Kleber Mendonça Filho’s sophomore feature Aquarius begins in 1980 with a beguiling prologue set in the sparkling seafront city of Recife in Brazil’s northeast, which also housed his debut Neighbouring Sounds. We are introduced to Clara (Sonia Braga), a woman in her social prime, whose hair is black and tightly curled. Clara listens to Queen in her car while on the beach with her friends. The group attends a seventieth birthday party for Clara’s husband’s aunt. And like that, after just two extended scenes, the past is shed from the fabric of the film, and we are in Clara’s present-day apartment, as the now-grandmother and retiree stretches for her morning yoga routine. Many aspects of the prologue are never mentioned again — the aunt at the party remembers a passionate tryst in striking cutaways; Clara’s husband gives an emotive birthday speech but is barely remembered in the present day; Clara’s skin seems to lighten and her hair is no longer curly.

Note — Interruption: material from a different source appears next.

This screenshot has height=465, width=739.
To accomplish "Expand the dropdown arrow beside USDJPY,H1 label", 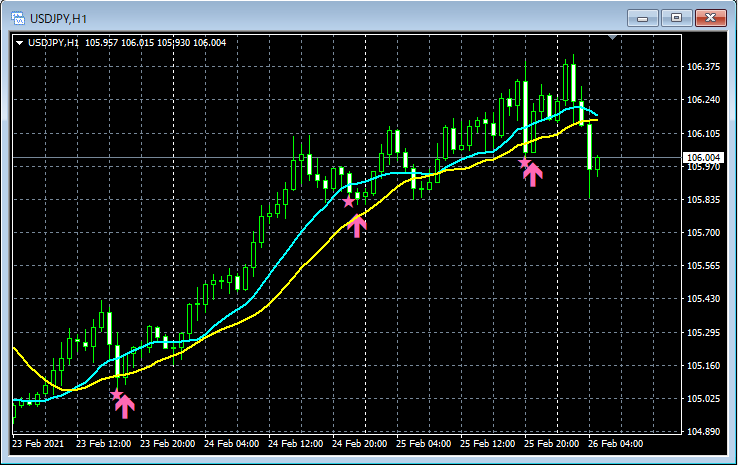I will (20, 43).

Mendonça’s seemingly incongruous opening encapsulates the journey on which Aquarius embarks. Rather than functioning as a straightforward character study, the film explores the imperceptible boundary between the past and the present, and more broadly between an individual and their society. It bursts with small moments of memory and mystery, while still telling a moving story of love, labour, and loss, mainly thanks to a considered and committed performance by Braga.
The film’s present-day plot is used primarily as a vehicle for its thematic concerns, and as such can be summarised in few words. Clara’s apartment in the Aquarius building is the last inhabited one — the rest have been bought out by developers who plan to capitalise on the site’s prime location, led by Diego (Humberto Carrão), a young engineer out to prove himself. Clara, whose identity is so strongly connected to her home, refuses to sell up, and the developers find ways to retaliate by making the building as inhospitable as possible. The eventual revelation that they purposefully infested the site with termites provides the climax of the surface plot, and enables Clara to gain a Pyrrhic moral victory even as her home is likely condemned.

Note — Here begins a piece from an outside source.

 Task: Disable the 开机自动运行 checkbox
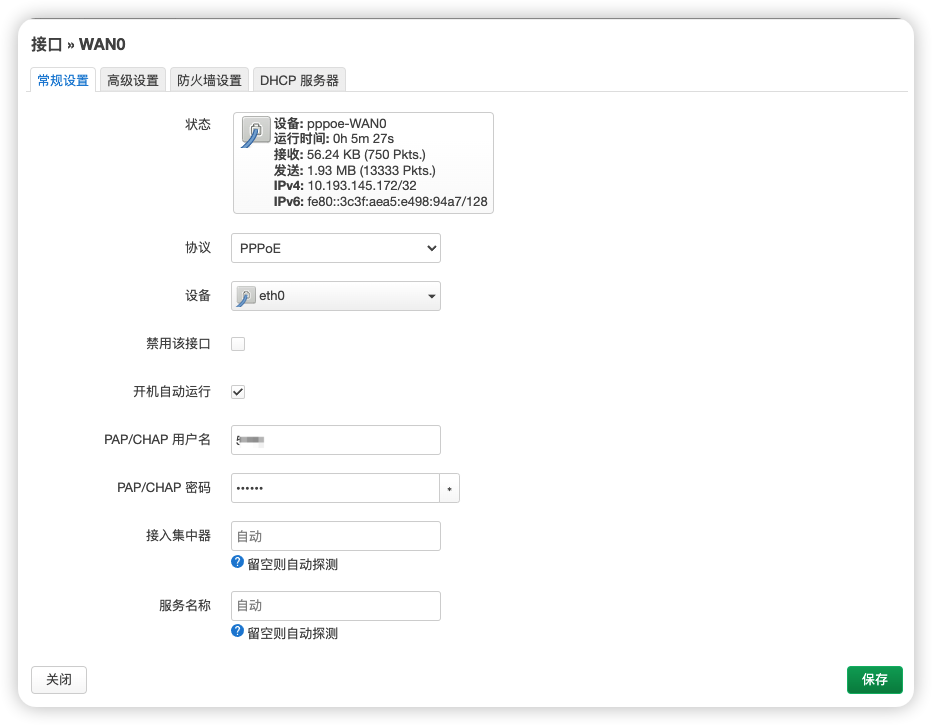tap(237, 392)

Aquarius, though, is not truthfully about corporate greed. Clara is not Erin Brockovich, and Mendonça is not as interested in leading her story to a satisfying finale as he is in mining the spatial and temporal layers of her psyche. Cinematically, he eschews any consistent formal structure which could delineate places or periods of time, instead allowing Clara’s mood to define the film’s style. Early sequences establishing her status as a popular local figure, her daily routine of visits to the beach, and her ongoing relationships with her peers and family, are presented in crisp, bright clarity, with Braga able to play her character as wilful without being august, and as exuberant without becoming a cliché of the well-off older widow. As the film begins to explore the darker territory of urban decay, illness, and conflict, Mendonça’s camera starts to tighten on his characters, and his pacing begins to feel jagged and unpredictable. As Clara’s physical space — her home — begins to come under threat, the apartment is not framed in neat medium interior shots, but instead in constant reverse angles and off-centre compositions which make it impossible to understand Clara’s relative positioning in it.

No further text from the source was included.